Friends in deed
Psychiatry professorship educates primary care physicians in mental health
Rhona Arenstein, a Virginia Commonwealth University volunteer, mental health advocate and community fundraiser, knows all too well what it feels like to struggle with issues surrounding mental illness.
She watched her older brother, who lived with manic depressive disorder, struggle throughout their childhood. As she aged, she, too, struggled with anxiety and depression. A doctor who did not have psychiatric training prescribed anti-depressants, which worsened the symptoms.
“It was a traumatic situation; I had real difficulty in coping,” Arenstein said.
So when friends Sara Belle and Neil November’s son Scott, who also had depression, passed away, Arenstein suggested they honor his memory with a gift to the VCU School of Medicine’s Department of Psychiatry. The idea was to help train medical students to better understand the medications available for treatment and the proper protocols to follow.
“I understand a lot of the issues, and I found myself getting more and more involved with developing ways in which to help people recognize the importance of gaining access to treatment,” Arenstein said. “When my dear friends lost their son, it was a tremendous shock. He had been given an antidepressant that made his symptoms worse and led to his death.”
In 2013, the Novembers agreed to make a $250,000 gift to help primary care physicians understand depression and other aspects of mental illness.

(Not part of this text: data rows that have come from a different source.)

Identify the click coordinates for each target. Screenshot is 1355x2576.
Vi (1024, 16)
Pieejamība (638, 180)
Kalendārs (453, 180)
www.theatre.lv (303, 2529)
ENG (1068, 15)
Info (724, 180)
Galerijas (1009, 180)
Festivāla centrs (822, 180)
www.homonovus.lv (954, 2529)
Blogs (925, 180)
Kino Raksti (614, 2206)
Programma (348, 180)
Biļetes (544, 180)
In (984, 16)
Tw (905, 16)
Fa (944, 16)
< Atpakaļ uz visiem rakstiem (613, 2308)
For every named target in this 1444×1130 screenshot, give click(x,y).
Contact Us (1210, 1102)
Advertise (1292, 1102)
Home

With their gift, the couple chose to honor their friend and steadfast supporter of mental health and wellness efforts at VCU, Rhona Arenstein.
A year later, Arenstein’s friend and former VCU rector, Thomas Rosenthal, along with his wife, Wendy, and father, Gilbert, made a gift to support the effort.
“We believe mental health is important for people in our society. There’s a compelling need to have trained practitioners familiar with how to best help their patients,” Thomas Rosenthal said. “We wanted to help.”
The Rhona Arenstein Professorship in Psychiatry is held by James Levenson, M.D., chair of the division of consultation-liaison psychiatry and vice chair of the Department of Psychiatry in the School of Medicine. He specializes in psychiatric problems in the medically ill.
“We’re in a period of transition in this country in how care is delivered,” Levenson said. “When it comes to general medicine versus mental health care, they’re in separate silos, and that’s a very ineffective way to deliver care. There is a need to integrate medical and mental health care. Because there are not enough psychiatrists, most psychiatric medications are prescribed by primary care providers.”
The professorship is devoted to helping bridge that gap by enhancing the psychiatric knowledge and skills of nonpsychiatric health care providers to care for patients who are part of their practices.
“The Arenstein Professorship represents an important commitment by the November and Rosenthal families to foster the teaching of psychiatry to our colleagues in primary care,” said Joel S. Silverman, M.D. (H.S.’73/M), chairman of the Department of Psychiatry in the VCU School of Medicine. “Because a very high proportion of children and adults with emotional problems will first contact their primary care physicians, it is so important that these caring doctors remain current on the advances in psychiatric care. Having consultation with a skilled psychiatrist available to them enhances patient safety and treatment.”
Arenstein is confident the next generation of physicians will be more familiar with depression, and patients will be more open to seeking help.
“Your brain is the most important organ you have; if it is not functioning properly, you should seek help,” she said. “If you don’t have your mental health, you don’t have your health!”